Other imperative languages that support functional code either make you do things imperatively to get the "logical" ordering of functional operations like I feel Lisp pushes you to do, or they do something like Ruby where things can be chained left to right in a "single" statement even for operations that were not thought of ahead of time by the creators of opaque data structures you later need to operate on. (Everything is a user-extensible object like Ruby, unified function call syntax in D, extension methods in C#, or pipelines of structured objects in PowerShell.)

evw today at 4:20 PM
For folks that want all of this plus macros (and a lot of other great things), check out Elixir.
danlitt today at 3:46 PM
> He’s described Ruby’s design as starting from a simple Lisp, stripping out macros and s-expressions

Put the macros back!

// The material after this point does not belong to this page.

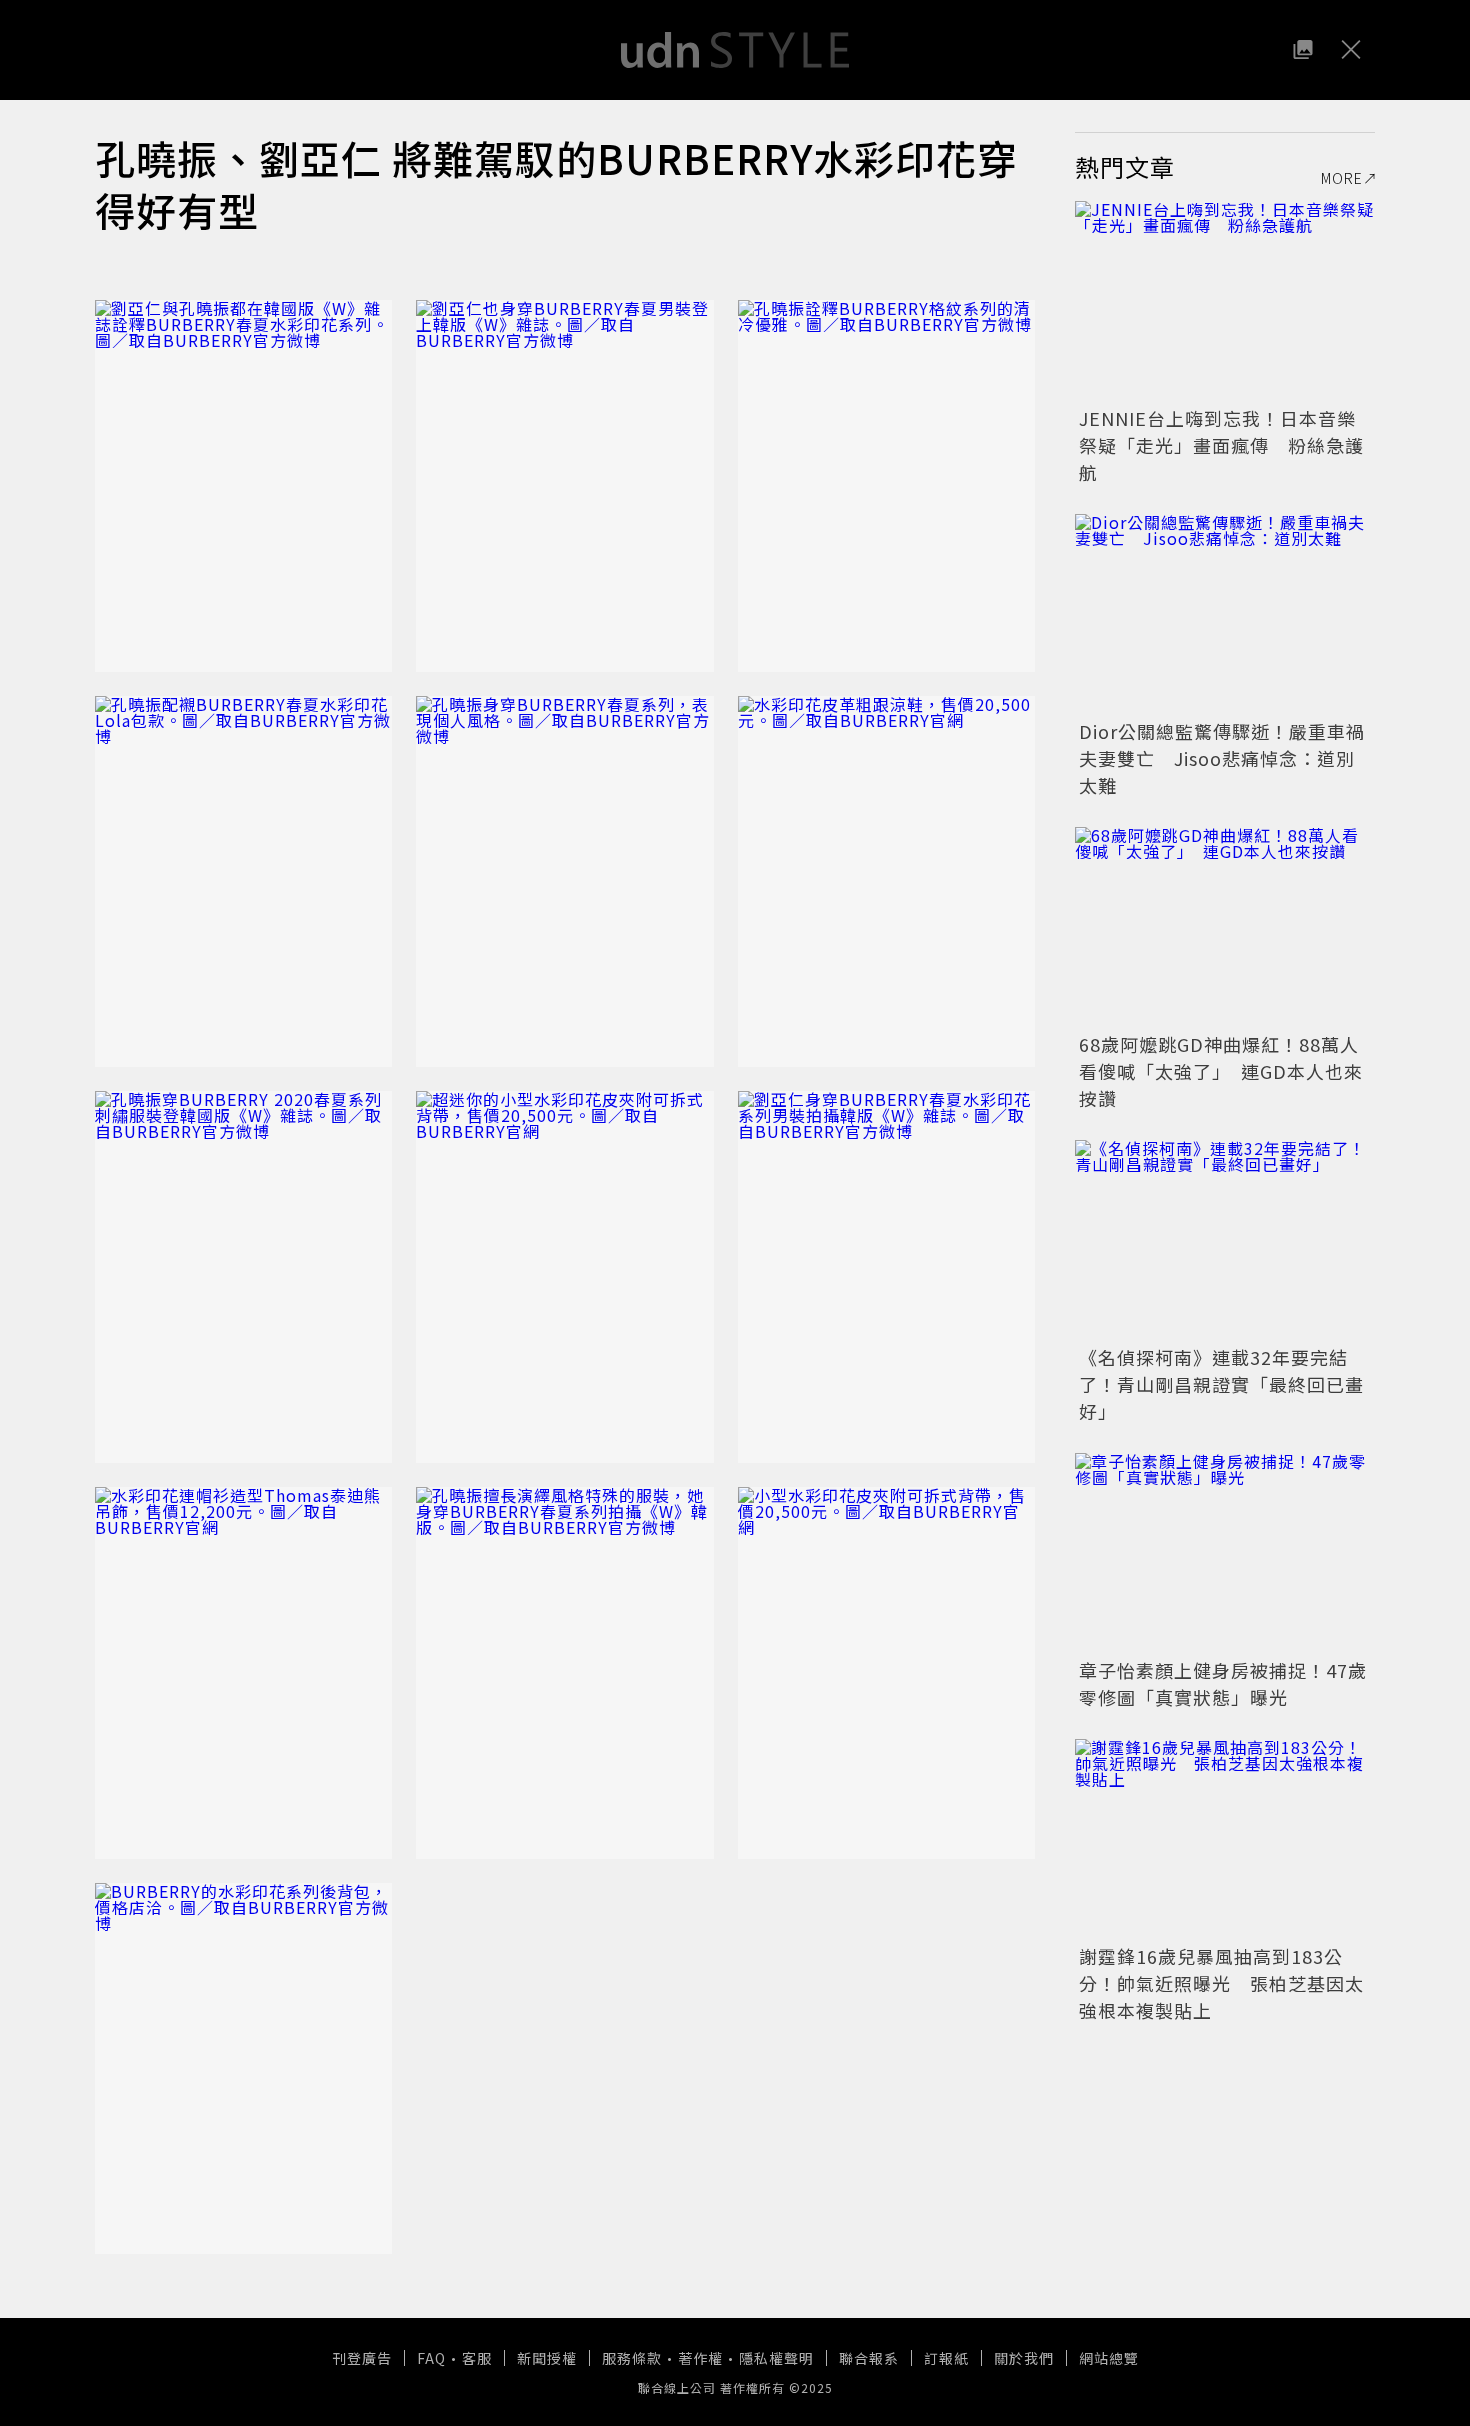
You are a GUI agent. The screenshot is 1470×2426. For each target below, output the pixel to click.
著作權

It would be so cool!

dismalaf today at 3:42 PM
I love Ruby, use it for most of my projects that don't require performance.

Nothing I would love more than a Ruby with a Common-Lisp like compiler and runtime. Unboxed types, native compilation, partial compilation, live image (Ruby has this but "faster Rubies" like Crystal don't), etc...

pjmlp today at 2:43 PM
That is actually Lisp influence on Smalltalk, and Perl, that eventually influenced Ruby.
DonHopkins today at 3:21 PM
What have the Lisps ever done for us?